普段の食事に大麦を混ぜない米だけの飯を炊くようになったのは昭和三十〜四十年以降のことで、どこの家でもしだいに麦を作らなくなり、生活も豊かになってだんだん米だけの飯を炊くようになったという。それ以前には、陸稲を中心とした米に大麦を混ぜて炊いた麦飯を主食とし、味噌汁や潰物などの副食がつく食事であった。

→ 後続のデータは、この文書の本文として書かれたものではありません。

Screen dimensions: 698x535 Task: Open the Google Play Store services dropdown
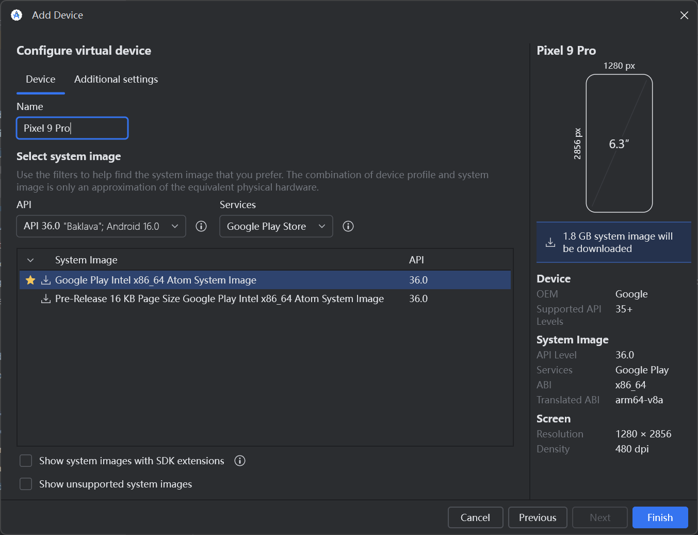click(276, 226)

麦飯を主食としていたころには、麦を混ぜない飯というのは何か祝い事や行事でもないと食べられなかった。たとえば結婚式・盆・正月・講などのときにかぎられていた。麦飯は腹もちがよくないうえに食べにくく、米の飯が食べたいものであり、白い御飯があればおかずはいらないなどといった。また、そのころでも、年寄りのいる家では別の小釜で麦の入っていない御飯を炊いて、これを年寄りは食べていた。子供もこの飯が食べたかったが、すぐに手を出したりせずに祖父母に食べてもいいか聞いてから食べたという。子供は、小学校入学くらいの年齢になると麦飯を食ベるように言われた。このほかに、米を収穫すれば米、麦ができれば麦というように、その季節に収穫したものを食べていて、一年中米と麦を混ぜて食べることができればたいしたものだという話もある。
アワ(粟)は、粟モチ(餅)を正月についていた家がある程度で、粟飯については、親などに聞いてはいるものの実際に食べたことがある人はほとんどいないようである。ただ、荒井の明治三十三年生まれの人は、麦飯を食いのばすための代用食として、切ったサツマイモを粟の中に入れてセイロで蒸したもの(アワゴハンといった)を食べたことがあり、これは甘みがあってうまかったという。ソバは台風に弱かったり、土地に合わないこともあって、あまり作らなかった。ソバは冬に食べるもので、夏にはつめたいウドン(ヒヤシル)にした。
サツマイモはふかして間食にしたり、御飯に炊き込んで食べたこともある。第二次世界大戦の食料難のころには、三度の食事にもサッマイモを食べていた。また、生のサツマイモを薄く切り、干して固くなったら砕いて粉にして、それをこねて作ったサツマ団子も同じころによく食べた。真黒ではあったが、蒸して食べると甘くてうまいといって、子供たちが喜んで食べた。サトイモはほとんどが自家用で、ヤツガシラ(茎も食べる)・ドダレ・エゴイモなどの種類があった。ヤツガシラの茎は、芋の収穫前に取って皮をむいて干しておく。